Brinckerhoff asked how many of us had short-term missions. Nobody raised their hands. He then asked why we plan short-term? Why do we think we can live hand to mouth? Having no money is not good for the long-term survival of our organizations. In order to deliver our missions, we need to be as profitable as we can be.

In addition, Brinckerhoff questioned the expectation that we run lean operations with low administrative costs. He pointed out well respected businesses that have reputations for lean operations, such as FedEx and Southwest Airlines, have admin costs in the 30% range! This was a meaningful point in my world. At the organization I serve, our mission-based educational activities require a great deal of administrative support. The challenge remains in educating supporters about the connection between admin support and direct service. Brinckerhoff calls expenses "investments in the mission", and does not view administrative costs as a useful metric.

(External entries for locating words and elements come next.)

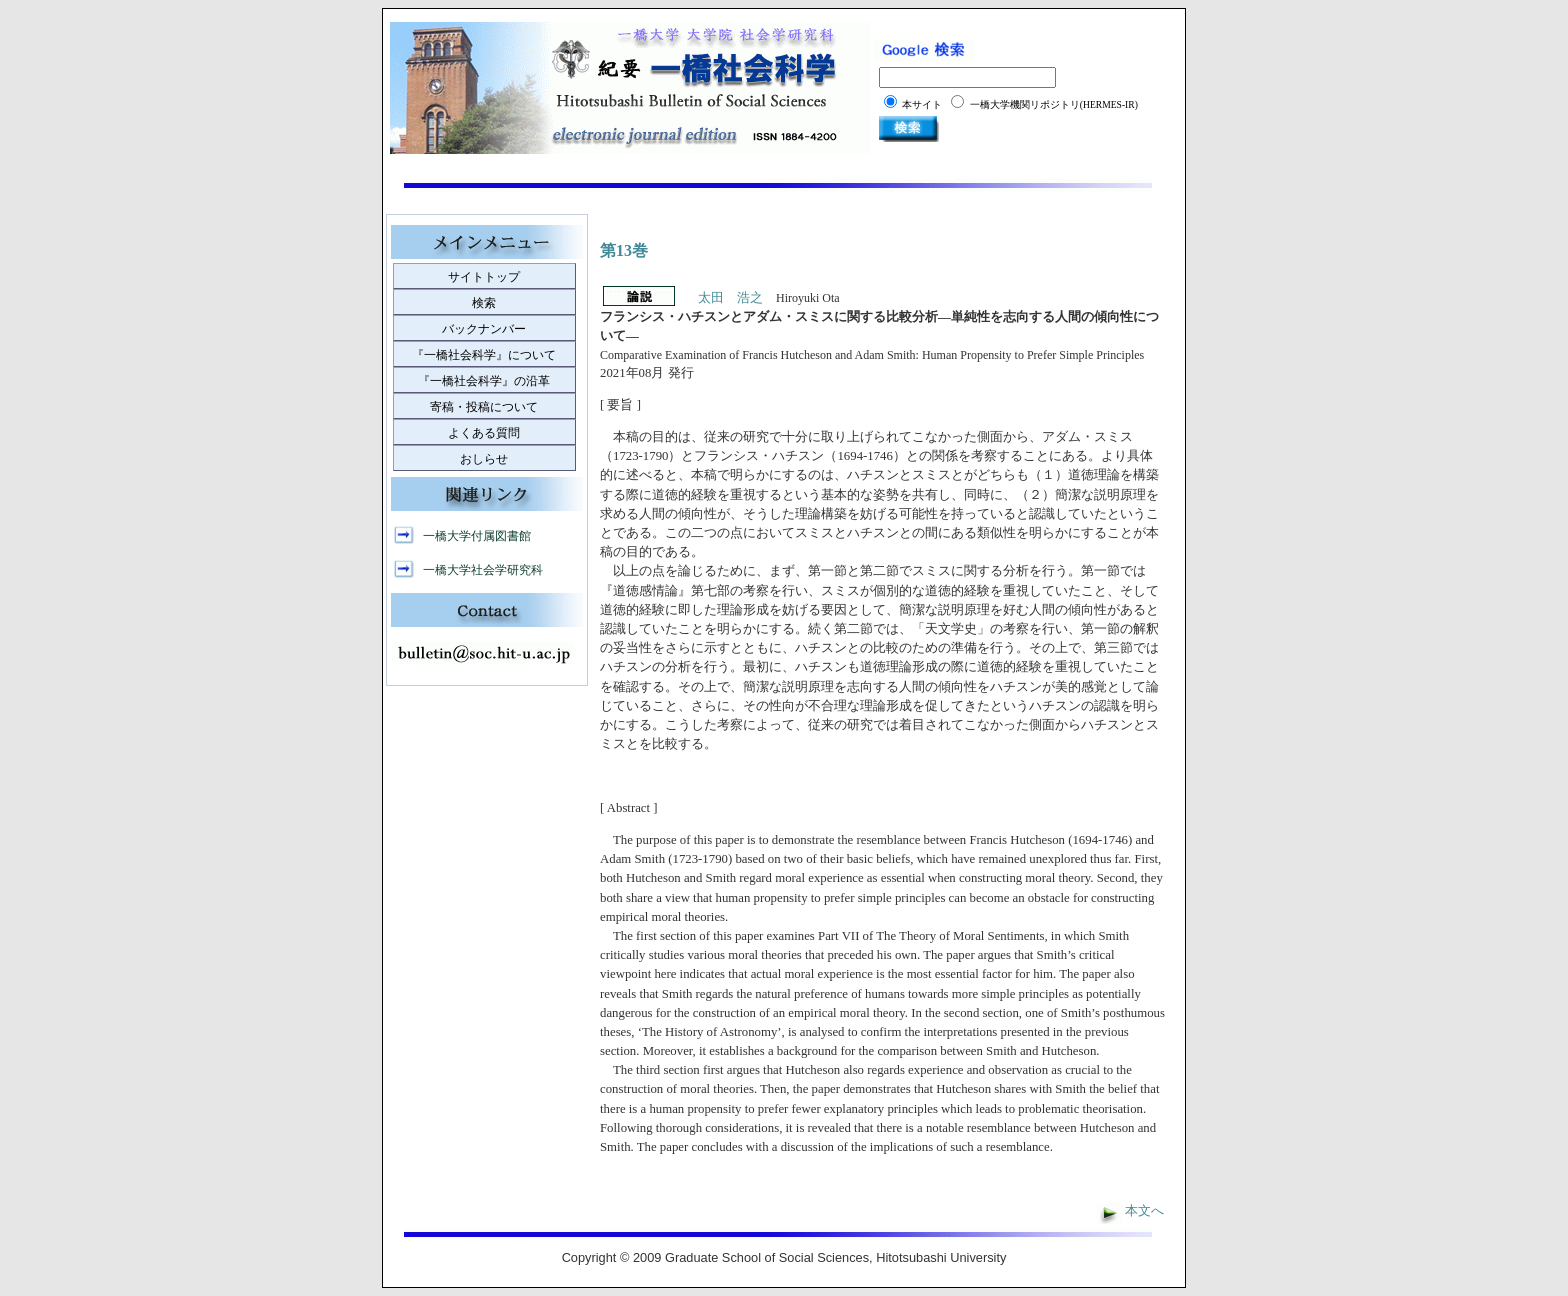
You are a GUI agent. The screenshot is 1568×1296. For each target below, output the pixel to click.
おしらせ (484, 459)
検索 (484, 303)
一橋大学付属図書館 (477, 536)
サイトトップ (484, 277)
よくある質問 (484, 433)
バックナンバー (484, 329)
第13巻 (624, 250)
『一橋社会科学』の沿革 (484, 381)
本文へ (1144, 1211)
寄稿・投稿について (484, 407)
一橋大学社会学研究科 (483, 570)
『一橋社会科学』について (484, 355)
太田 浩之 (730, 298)
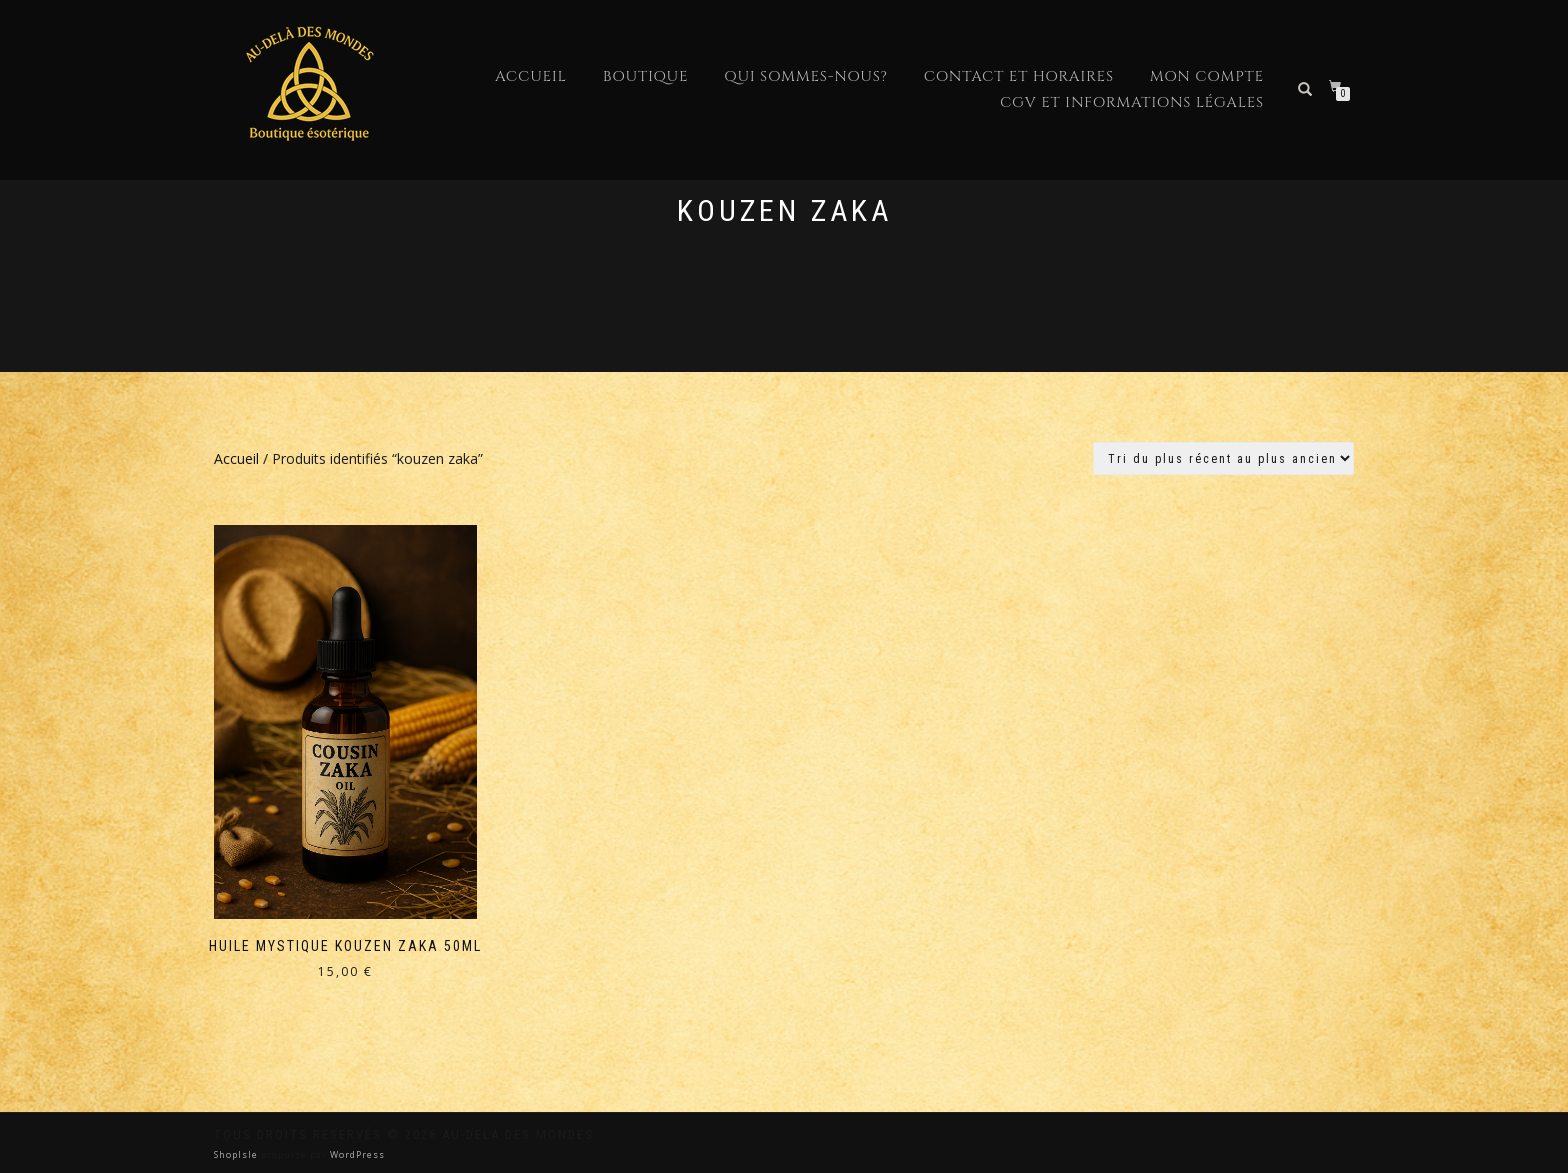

Focus on your core competence.
A focus on core competence allows an organization to stay focused on the mission rather than other activities. Brinckerhoff introduced the concept of ‘high or low mission outcome' and ‘high or low financial outcome.' If an event, program or activity at your organization has a high mission outcome, a low financial outcome may be acceptable. On the other hand, a low mission outcome means it is important to make money.

Set a sensible price for your services. If people value what you do, they'll pay you for it. Before assuming nobody wants to pay for X, Brinckerhoff recommends that we ask. And of course - for every financial decision we make, we must ask, "How much mission does it do?"

Financial statements always need to be read in context.
Brinckerhoff advocates that organizations be financially-empowered. In keeping with Rule #2; money in the bank gives you time to think and make better decisions. He recommended that organizations look at financial statements in context, and discussed related strategies such as trend data and comparative statements. He also suggested regularly gathering and considering non-financial indicators.

Controls set us free.
Policies for personnel, media, volunteers, disasters, succession, etc. are all recommended. Making governing documents available and accessible allows everyone connected with the organization to refer to them. These controls are intended to prevent problems and allow more freedom to manage rather than administer. The final piece of the day was a guideline for a process to develop controls.

In addition to the nuggets of wisdom, Brinckerhoff recommended several resources. By the end of the day, I had a lot of information upon which to reflect. I am looking forward to the new edition of Brinckerhoff's book, "Mission-Based Management: Leading your Not-for-Profit in the 21st Century", which is coming out soon.